Carpal tunnel occurs with the compression of the median nerve in the hand. “Of the nerves that go to your hand, the median nerve is the biggest in terms of how much skin it covers, but it’s the one nerve that goes through a confined space, called the carpal tunnel,” explains Dr. Christopher Jobe, orthopedic surgeon at Oroville Hospital. “Also in that space are tendons and occasionally some muscle. So, if there is any swelling in there, the nerve is the one that suffers and the person experiences numbness in the thumb and the next two and a half fingers.”
Some populations are more at risk, including those who are prone to inflammation and individuals who engage in certain repetitive motions—whether related to one’s career or other physical activities.
Dr. Jobe describes the two types of treatment options: reduce the swelling or increase the area of the carpal canal. The first is attempted by having the patient wear splints at night, so as not to flex the wrist. An additional strategy to reduce swelling is with a cortisone injection.
The opposite option is the carpal tunnel release, where the space surrounding the nerve is made larger so the compression on the nerve doesn’t happen. While the traditional approach was to do an “open” surgery to create this space, advances in technology have allowed for a more minimally invasive procedure.
“I do an ultrasound-guided carpal tunnel release,” shares Dr. Jobe. “This is done through a small incision just proximal to the wrist. With the ultrasound, I can see the nerve, the arteries, the tendons, or any abnormal malformation that might get in the way. Then, I cut the transverse carpal ligament. Basically what I’m doing is making the volume of the carpal canal bigger and that takes the pressure off the nerve.”
What Can a Patient Expect Post-Procedure?
In Dr. Jobe’s experience, the ultrasound approach can be a permanent fix. Recovery is quite quick; once the pain subsides, patients are typically able to return to normal function on most tasks. However, certain motions can be problematic initially.
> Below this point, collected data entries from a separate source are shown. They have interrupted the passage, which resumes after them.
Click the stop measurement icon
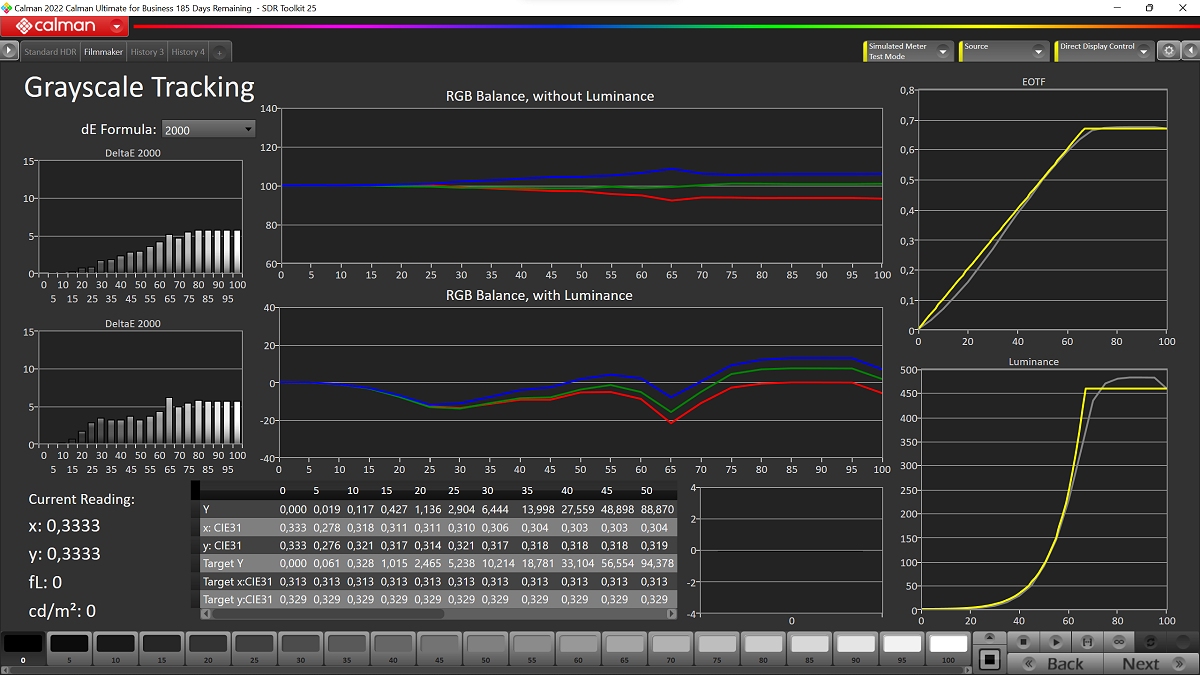The width and height of the screenshot is (1200, 675). (1023, 641)
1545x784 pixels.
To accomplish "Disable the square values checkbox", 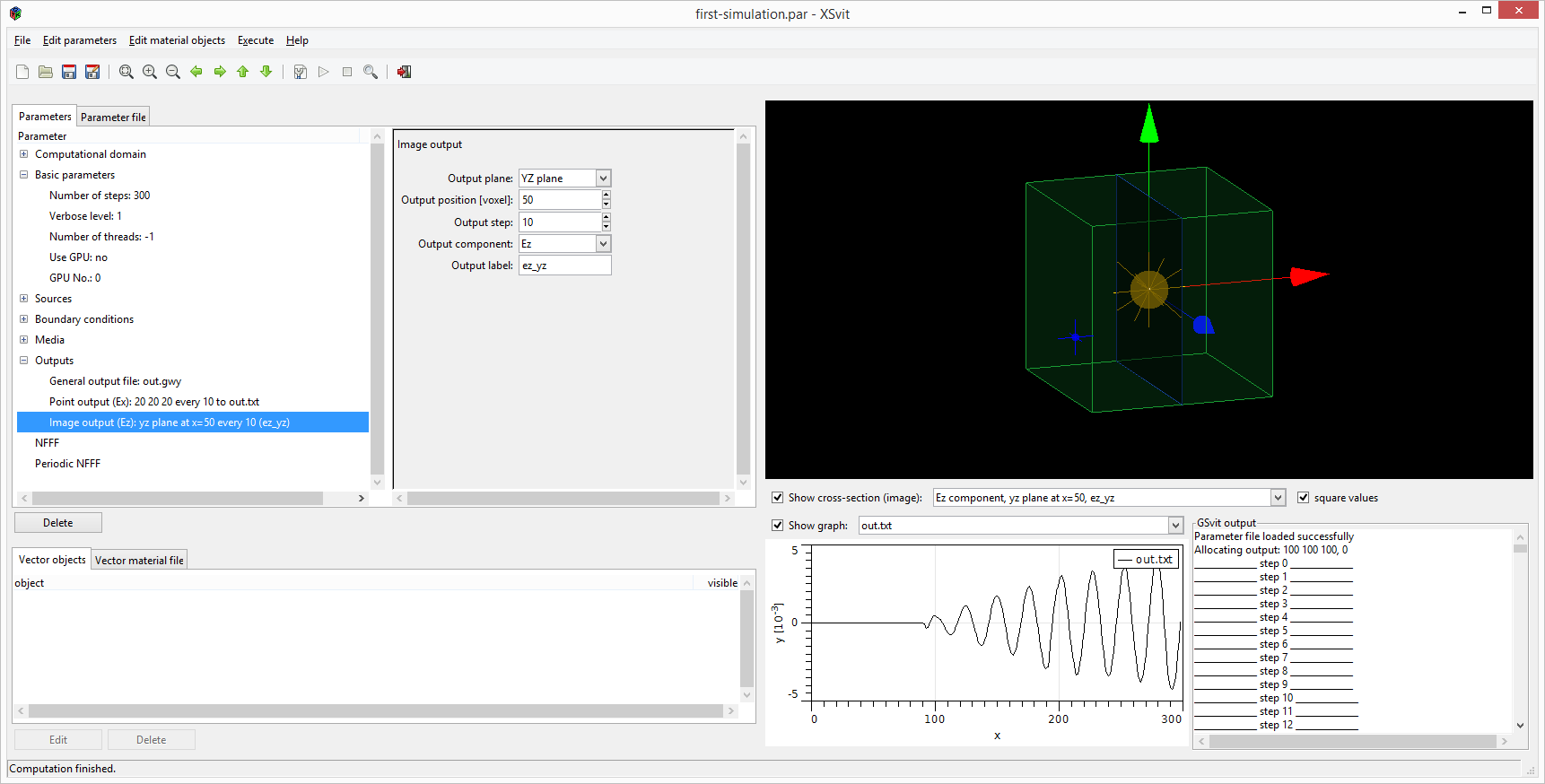I will (x=1304, y=498).
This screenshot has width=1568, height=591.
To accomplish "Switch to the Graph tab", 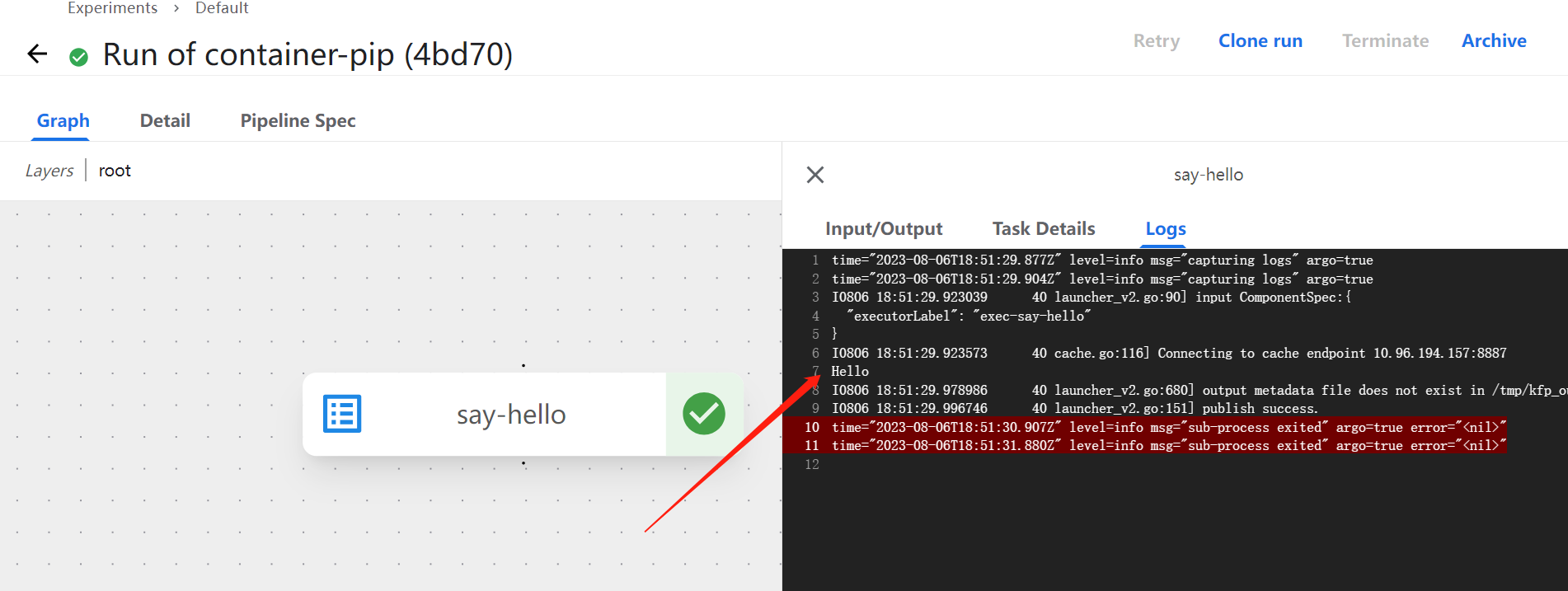I will [x=63, y=120].
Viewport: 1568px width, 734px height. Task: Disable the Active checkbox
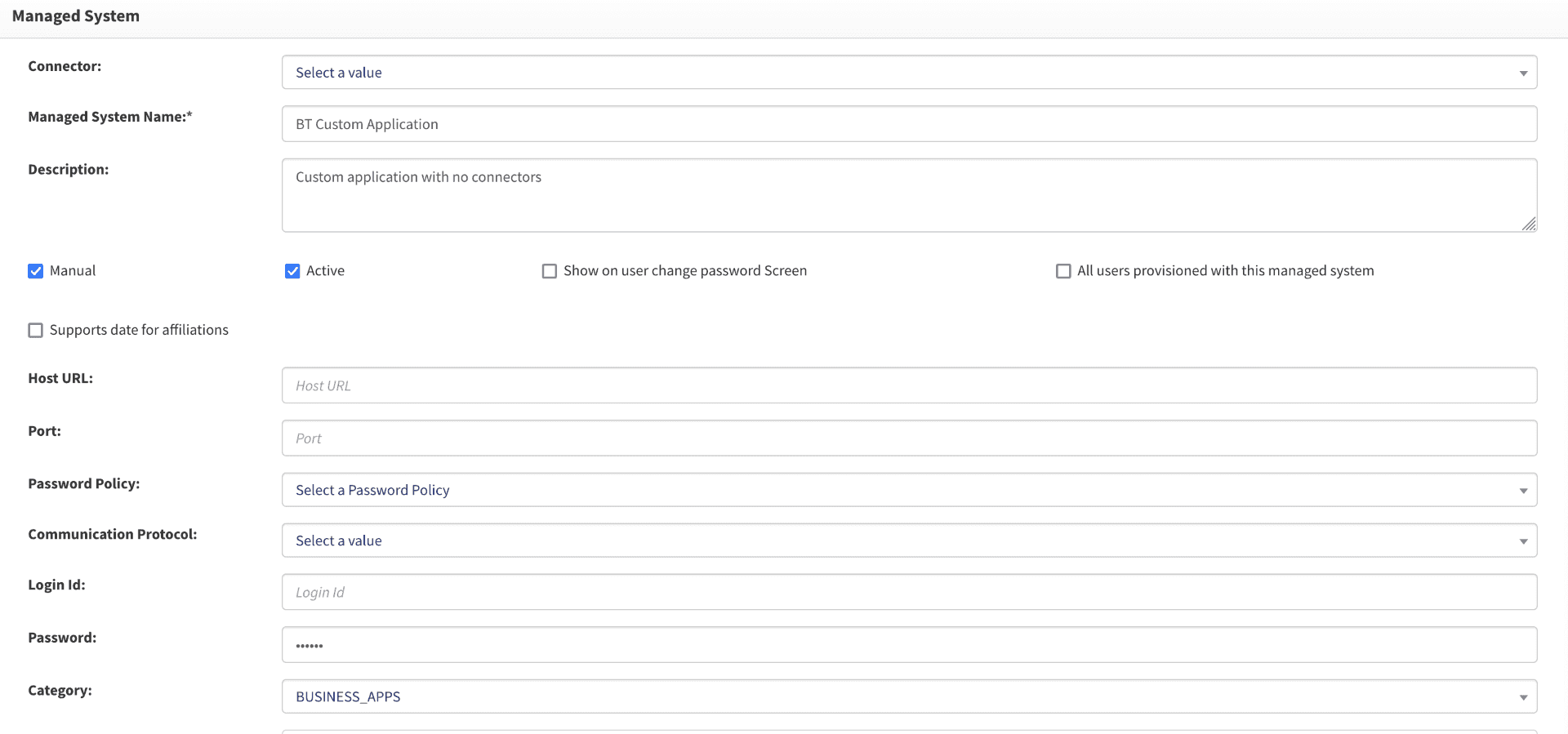[x=292, y=271]
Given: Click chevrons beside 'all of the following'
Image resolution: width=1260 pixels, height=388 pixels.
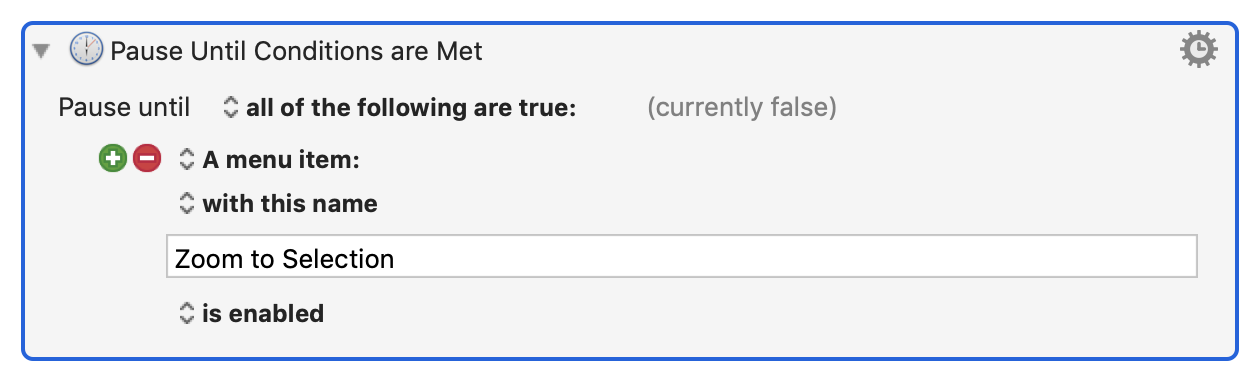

“The hardest thing for a carpal tunnel release patient to do is to get up off a chair, because this forces your wrist into hyperextension, and you’re pressing on the skin right over where we released that ligament,” explains Dr. Jobe. “I performed this procedure on both wrists of the head of our maintenance and security. He didn’t want to do them separately. So, we did both and he was back at work in four days. Granted, he still had pain when pushing off of a chair. But, he was able to do work.”
In regards to prevention, Dr. Jobe suggests looking into ergonomic work stations or adjusting your chair height while at the computer so your wrist isn’t put into a strained position.